International Women’s Day came and went this week with the usual things being said by the usual suspects. In Washington, even The Donald managed to read a few appropriate lines about “the important role that women play in our lives”, as he stood next to a portrait of Hillary Clinton at the White House.
But to me, the most important story about women happened at the ‘Mother of Parliaments’ in London. On the floor before the honourable members at Westminster was a proposal to prohibit employers from forcing their female workers to wear high heels. In something of a heartwarming story about democracy, it started with 150,000 signatures that were collected on a petition by a receptionist named Nicola Thorp. She was sent home without pay one day, when she showed up wearing flat shoes. The dress code mandated by Nicola’s London employer demanded that women in that workplace were required to wear heels somewhere between two and four inches. They were also expected to not have hair with visible roots, and to wear make-up that was “regularly re-applied”.

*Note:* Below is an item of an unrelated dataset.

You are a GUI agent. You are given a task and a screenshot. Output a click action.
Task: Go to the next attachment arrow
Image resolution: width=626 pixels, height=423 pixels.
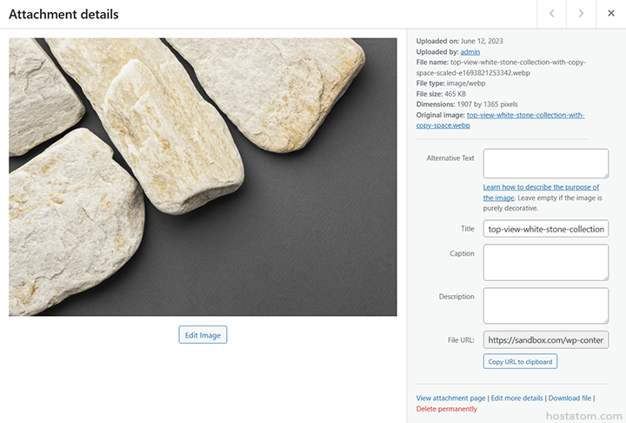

Apparently such mandatory codes are still very common in workplaces across Europe, as well as North America. As far as those dreaded high heels go, recent medical evidence is fairly persuasive. Doctors from the College of Podiatry told the British lawmakers that women who wear high heels for long periods of time have less reliable balance increasing the danger of falling, and they are often subject to disabling pain. I’m betting that Nicola’s female colleagues probably wear sensible sneakers until they get to the office, rather than wearing heels on the underground.
It’s something that most of us males will never know or even think about, unless we happen to be cast in a revival of “Some Like It Hot”, but it all makes perfect sense to me.
Hey, bustles and hoop skirts disappeared well over a hundred years ago. Is it not about time that women put their feet down hard, and chose comfort over outdated style?